All the evidence – whether it’s climate victories in European courts, prominent business owners backing shorter working hours, or MPs debating money creation for the first time in 170 years – shows we’re making progress. And NEF is at the forefront of this positive change.
The vast majority of the UK public still prefer to get their news from national TV and radio. For those of us pushing for a new kind of economics, we need the media to make our voices heard, and NEF’s experts have never been more in demand.
But we want to do more than put forward our latest research. We want to transform the increasingly stale news agenda. And even as we work to turn the page on old news, NEF is harnessing the power of digital communications to reach new audiences directly.

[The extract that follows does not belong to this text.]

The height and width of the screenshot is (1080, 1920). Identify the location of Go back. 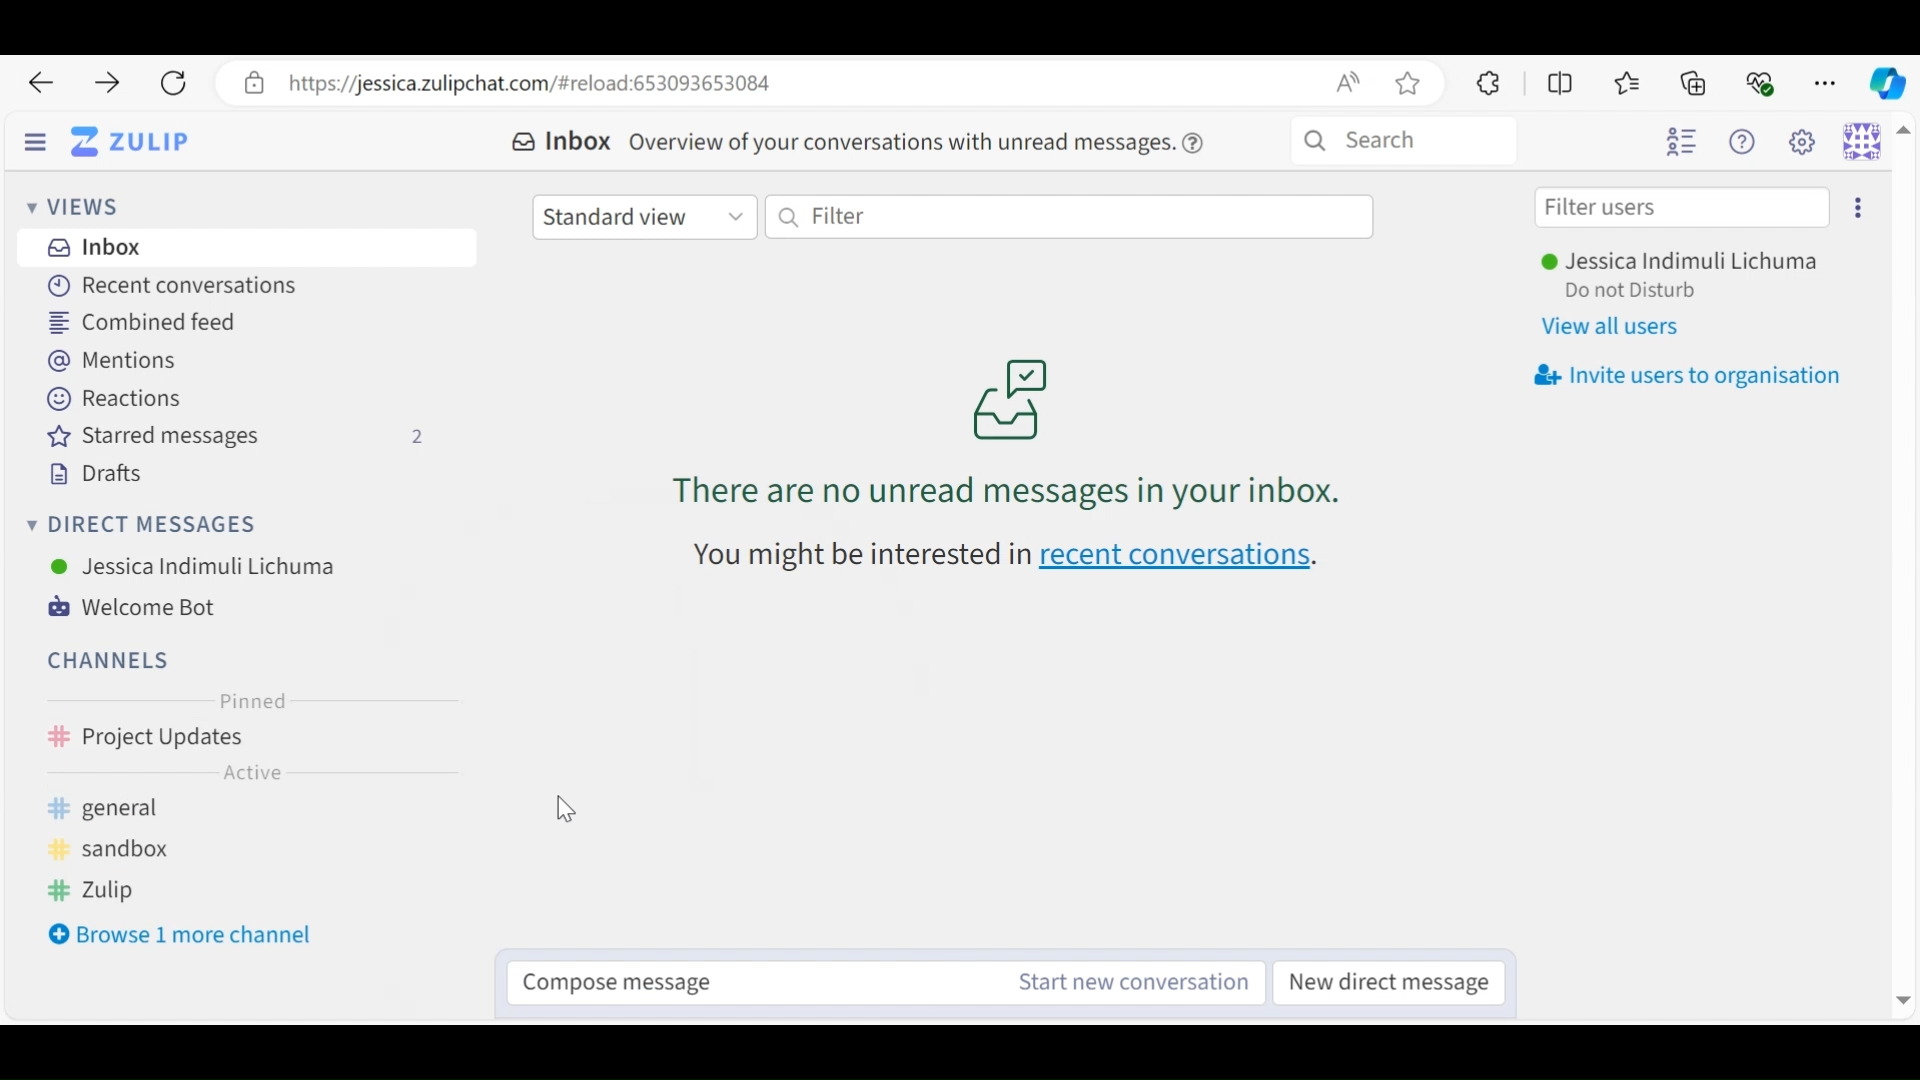
(40, 83).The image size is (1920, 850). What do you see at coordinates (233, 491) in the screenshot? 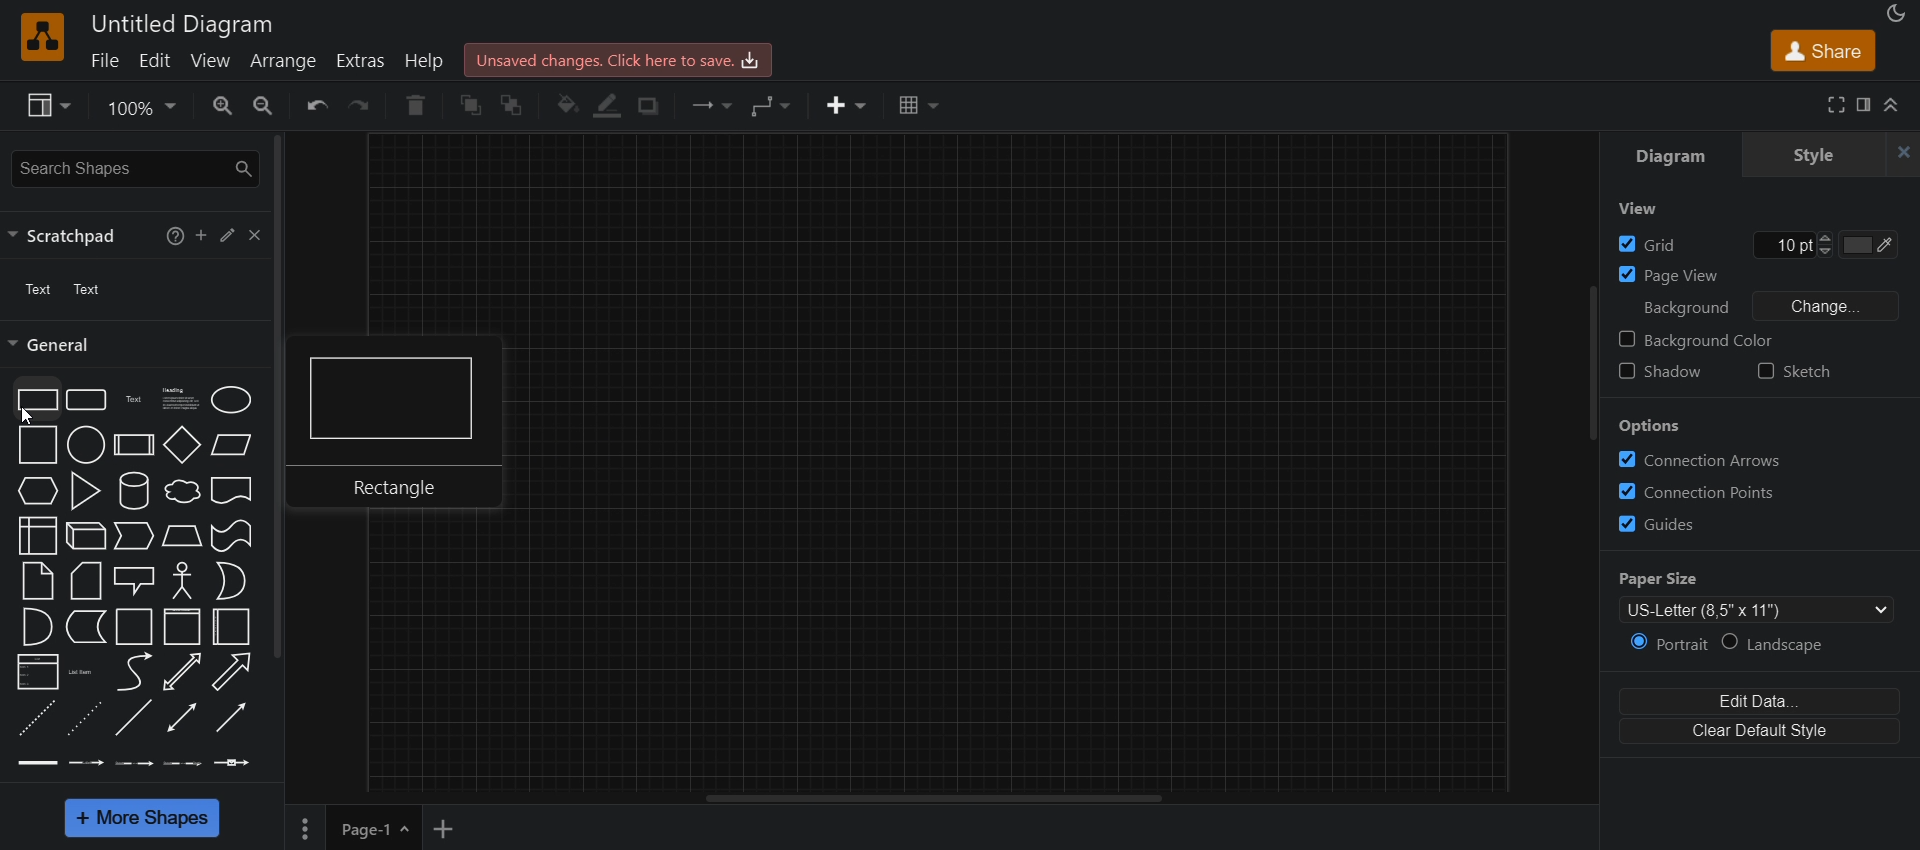
I see `document` at bounding box center [233, 491].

This year we took a closer look at what’s on our plates to uncover the true cost of the UK’s food system. What we found was shocking.

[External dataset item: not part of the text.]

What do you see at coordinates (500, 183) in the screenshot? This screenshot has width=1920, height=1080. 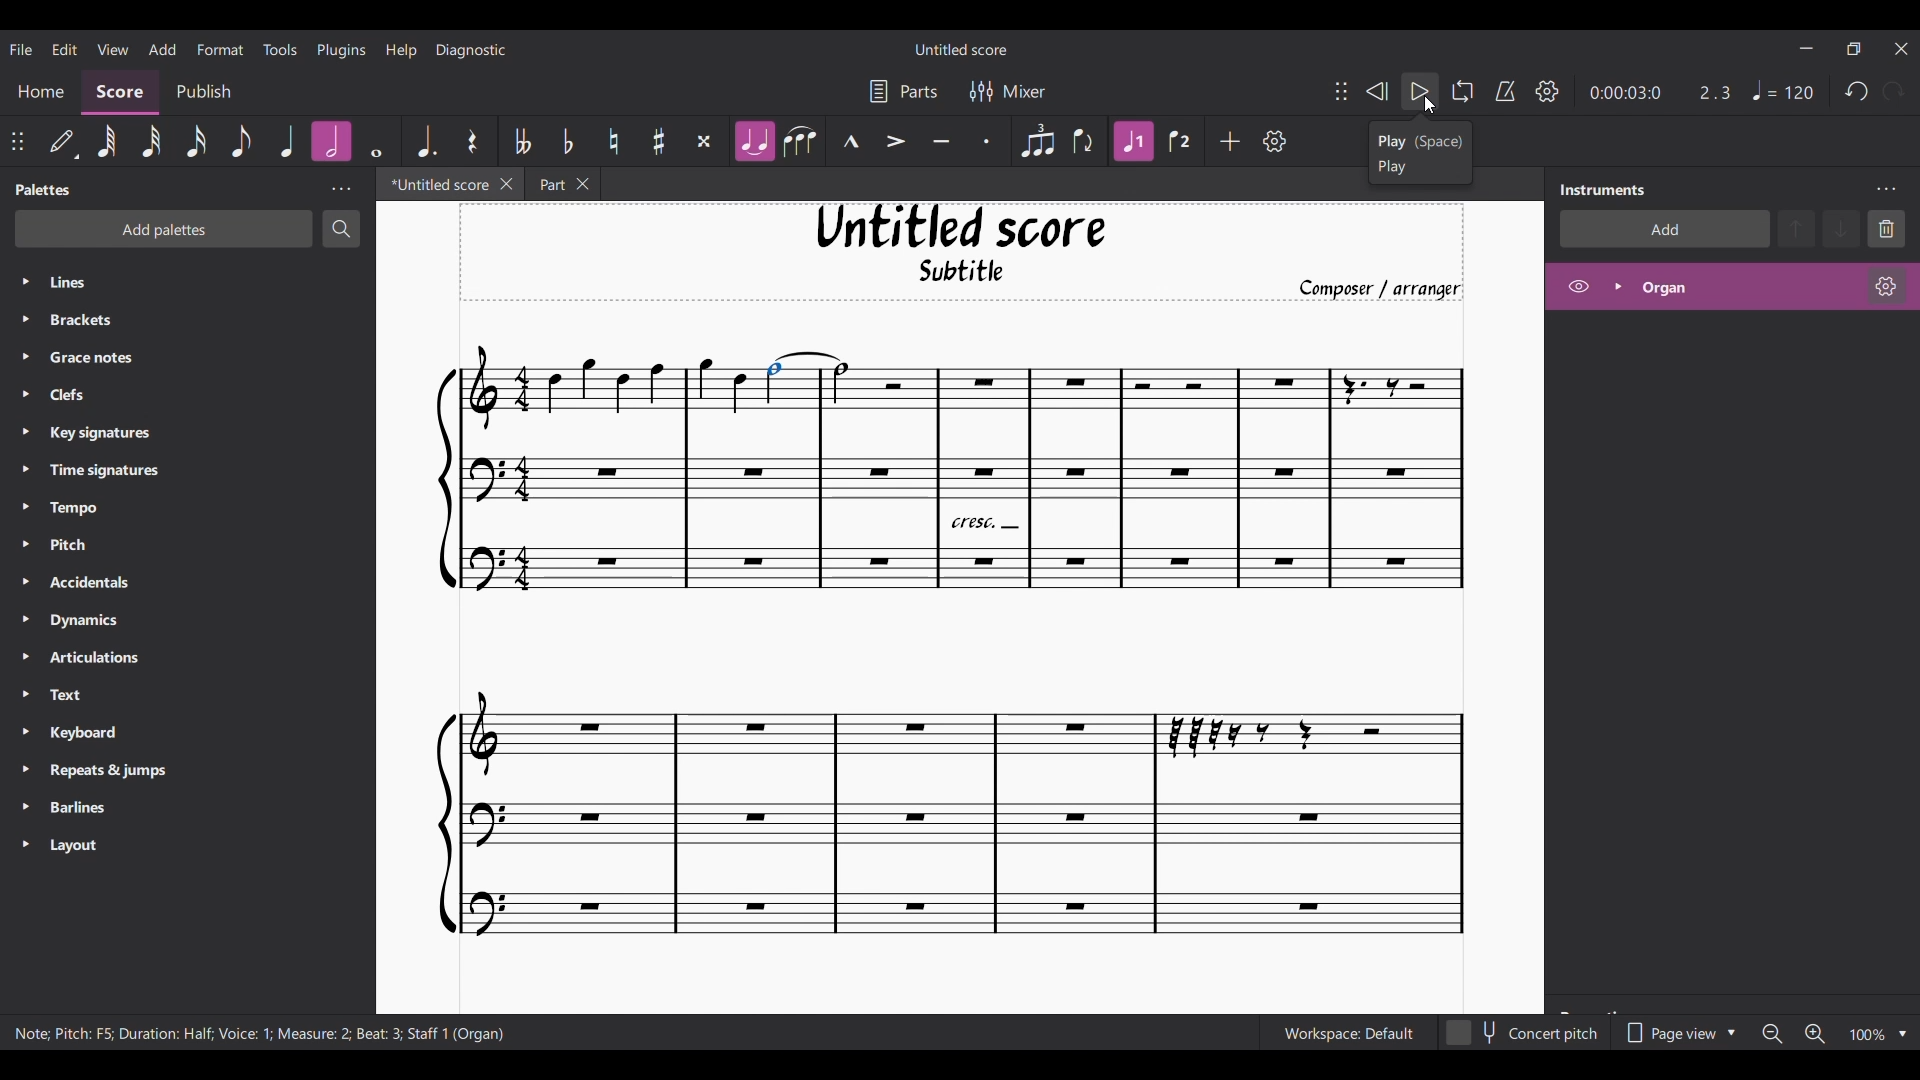 I see `Close current tab` at bounding box center [500, 183].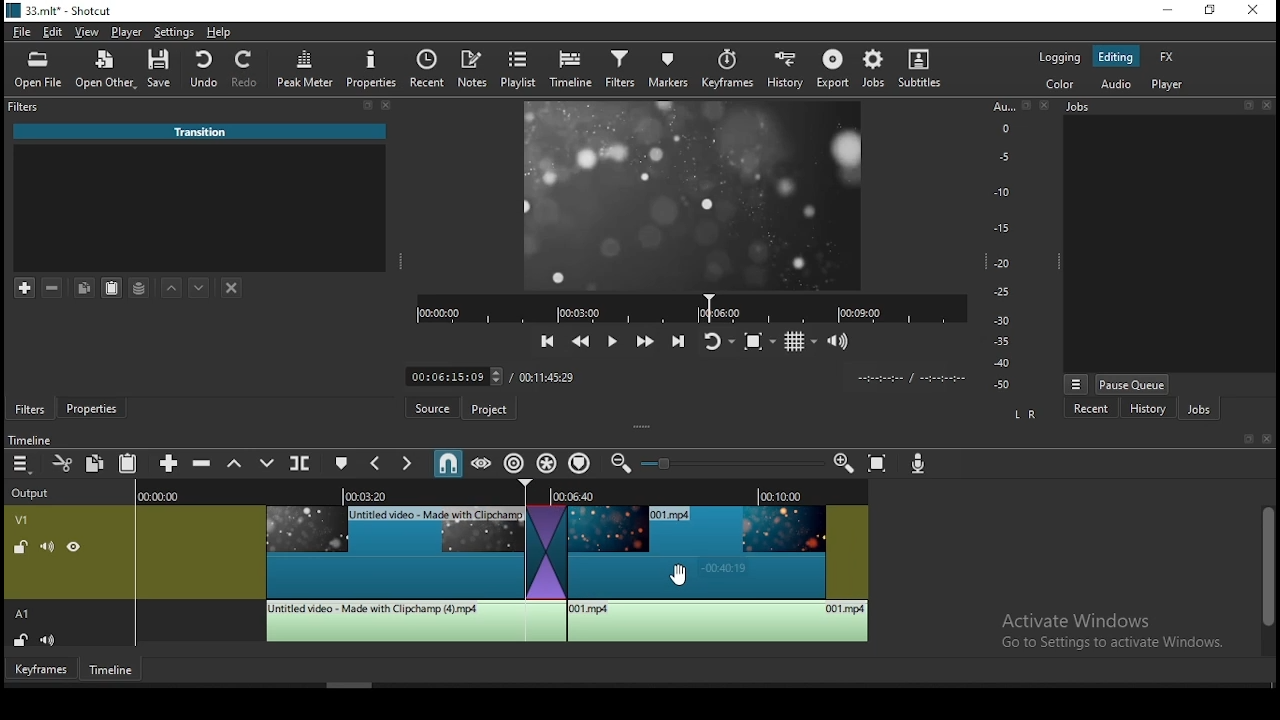 The height and width of the screenshot is (720, 1280). What do you see at coordinates (1269, 440) in the screenshot?
I see `close` at bounding box center [1269, 440].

Totalling up the side-effects – obesity, pollution, and more – at £26 billion, our food costs us all an extra 28% on top the amount we pay at the till. But we know this unhealthy and unsustainable mess is simply more evidence of a wider problem – an economic system that has lost its way.
Money is a tool that should be working for us, not the other way around. But in 2008, the financial crisis proved that the conventional monetary system was actually working against the best interests of our society and the economy.

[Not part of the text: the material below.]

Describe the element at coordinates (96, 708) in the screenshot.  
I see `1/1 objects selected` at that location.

This year we published People Powered Money – the ultimate step-by-step guide, unravelling the mysteries behind our every-day understanding of money, and outlining how local communities can kick-start their own currencies.
We live in a changed world, but the fundamental challenge remains the same ‒ how to achieve the best for ourselves and others, while protecting the environment on which we all depend.
This year, NEF launched its proposals for a new social settlement. It builds on the strengths of the post-war settlement, and sets out ways of tackling our distinct twenty-first century problems. It proves it is possible to meet the needs of today without compromising the ability of future generations to do the same.
Seven years on from the global financial crisis and not enough has changed. This year, our Financial System Resilience Index placed the UK bottom of the league table when comparing how vulnerable G7 economies are to another crash.
Meanwhile, as the government began a reckless sell-off of the publicly owned Royal Bank of Scotland, our proposal to turn RBS into a network of 130 truly local banks made headlines and more than 100,000 people signed our petition urging George Osborne to rethink.
A strong, sustainable national economy needs a network of thriving local economies to support it. And this year we found proof that the foundations for a new economy are already in place.
Our next job is to build on them, with the help of local communities. Together, we’re developing the skills and economic strategies to effectively tackle even the most deep-rooted issues.
The government has been keeping track of the nation’s wellbeing since 2011, and at NEF we’re proud to see years of research and campaigning on this issue has made a real difference.
But measuring what matters is only the beginning. This year, we reached out to the public and discovered the issues that affect how well they feel their lives are going.
Spiralling economic inequality is one of our biggest challenges. The gap between rich and poor continues to grow, and too little is being done to stop it.
This year, as the wealth of the top 1% surpassed that of the bottom 50% in the UK, we kept the issue on the agenda and drew up a five-point plan of action.